Nicotine binds to nicotinic acetylcholine receptors (nAChRs), particularly the high-affinity alpha-4-beta-2 subtype predominant in the brain, causing conformational changes that open the cation channel and allow Na+ and Ca2+ influx, depolarizing the neuron. This triggers vesicular release of dopamine (VTA to nucleus accumbens and prefrontal cortex), norepinephrine (locus coeruleus), acetylcholine (basal forebrain), serotonin, and glutamate. Cognitive enhancement comes from increased acetylcholine in the prefrontal cortex and hippocampus (attention, working memory) and dopamine in mesocortical pathways (motivation, executive function). Nicotine upregulates BDNF through nAChR-mediated Ca2+ signaling and CREB activation, and has anti-inflammatory effects via microglial alpha-7 nAChRs. Neuroprotection may involve reduced excitotoxicity and enhanced neuronal survival pathways.

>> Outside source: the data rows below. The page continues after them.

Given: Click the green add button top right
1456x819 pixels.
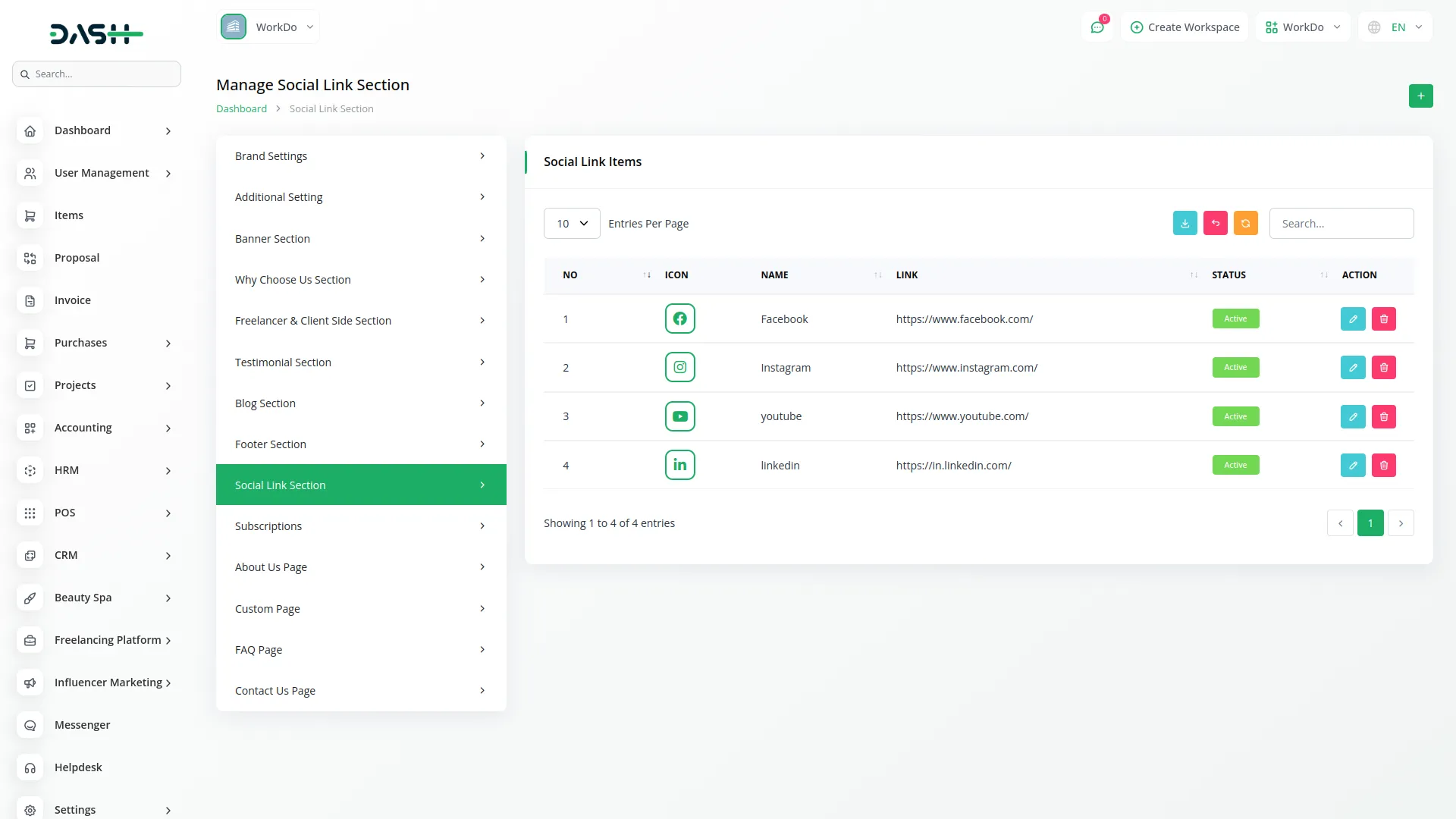Looking at the screenshot, I should [x=1421, y=96].
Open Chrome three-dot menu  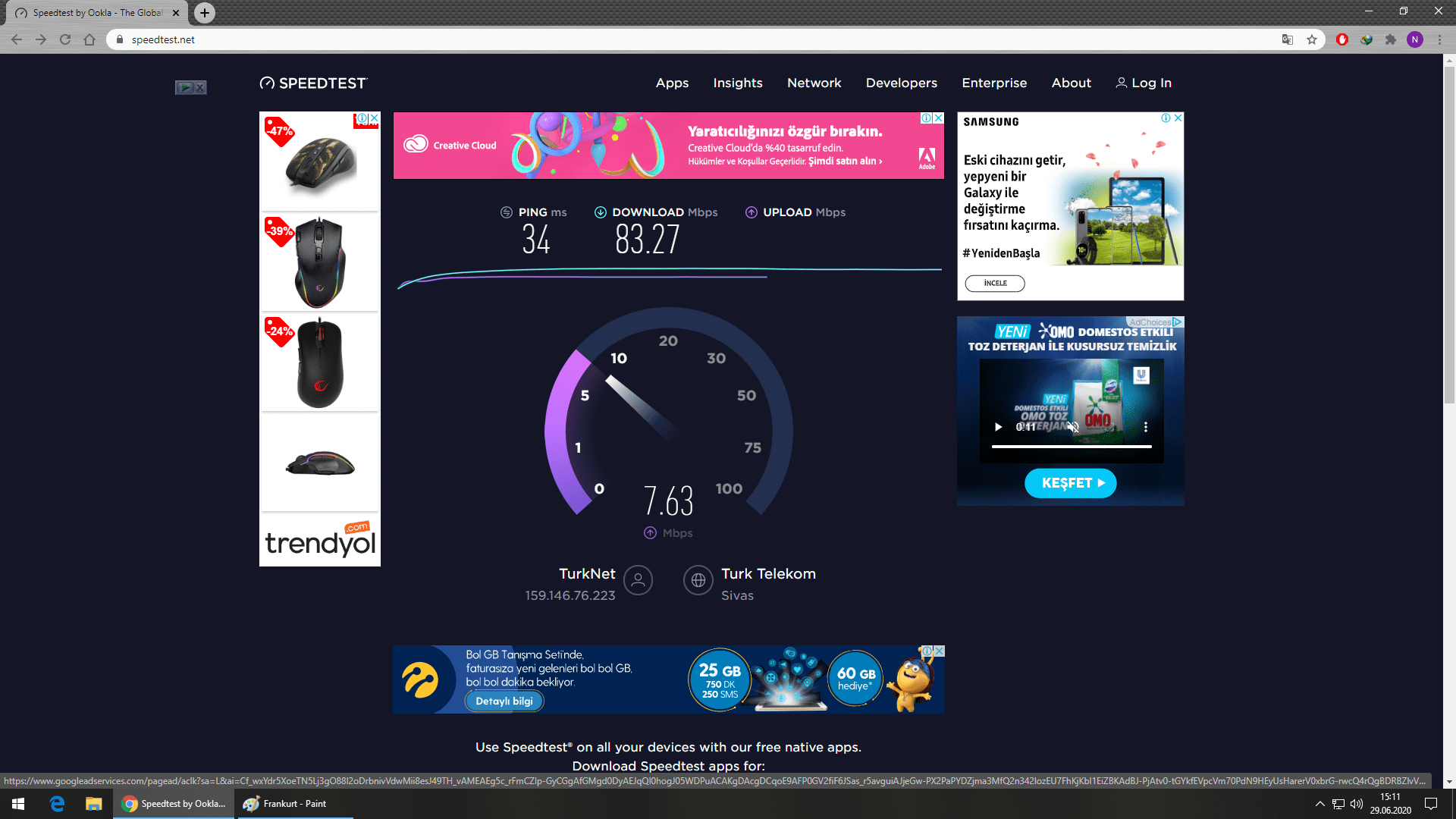[1439, 39]
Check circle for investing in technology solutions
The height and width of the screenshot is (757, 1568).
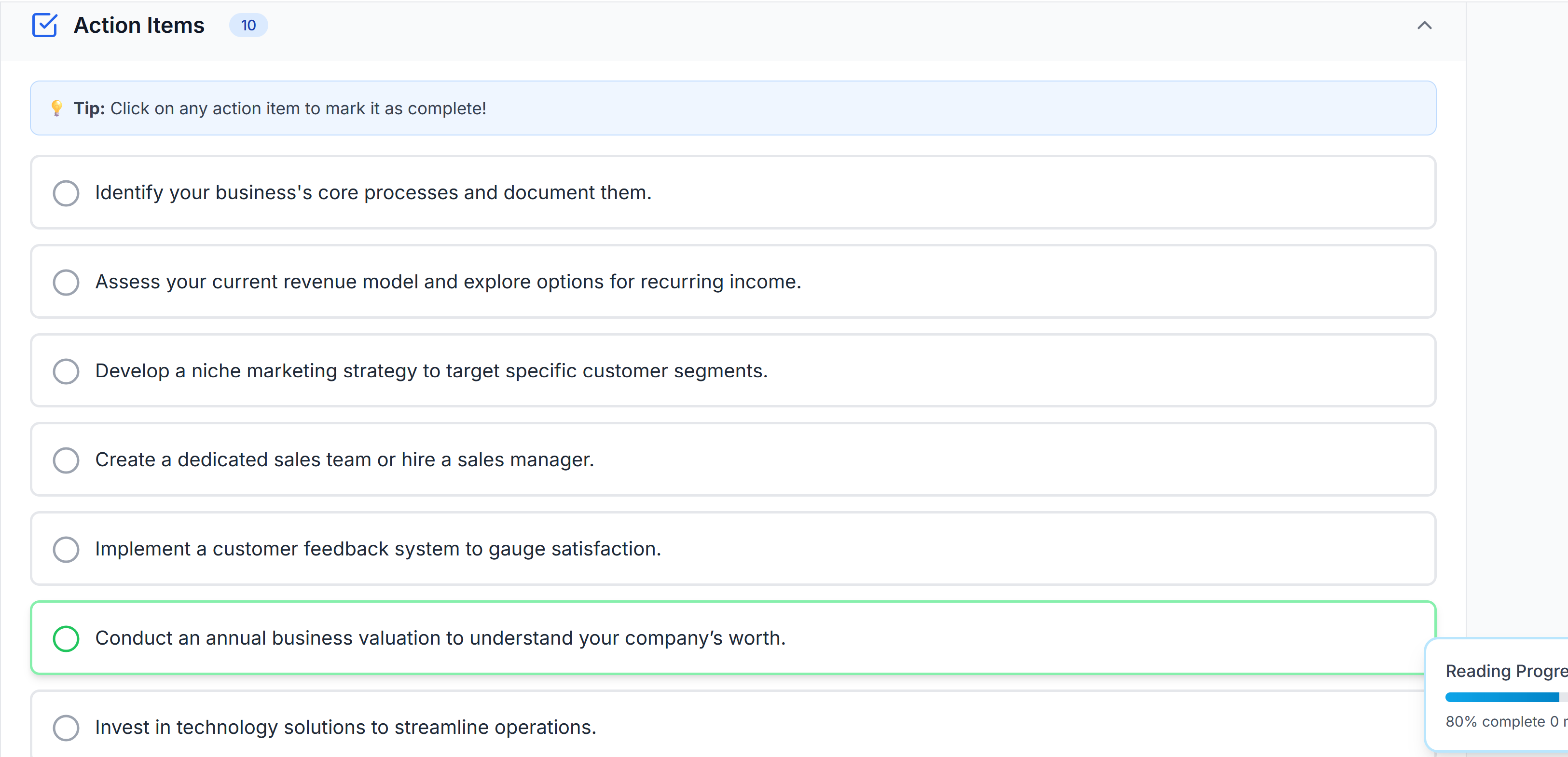[66, 727]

PEA activates PPAR-alpha (peroxisome proliferator-activated receptor alpha), a nuclear receptor that heterodimerizes with RXR and downregulates pro-inflammatory gene expression (NF-kB target genes, COX-2, iNOS, TNF-alpha). It has an 'entourage effect' on the endocannabinoid system — it inhibits the degradation of anandamide by fatty acid amide hydrolase (FAAH) through allosteric modulation or substrate competition, and upregulates CB2 receptor expression on immune cells. This provides anti-inflammatory and analgesic effects without directly activating CB1/CB2. PEA also activates GPR55 and GPR119. It inhibits mast cell degranulation (reducing histamine, tryptase, and cytokine release) and reduces microglial activation in the brain (inhibiting Iba1 expression and pro-inflammatory cytokine production). PEA may also modulate TRPV1.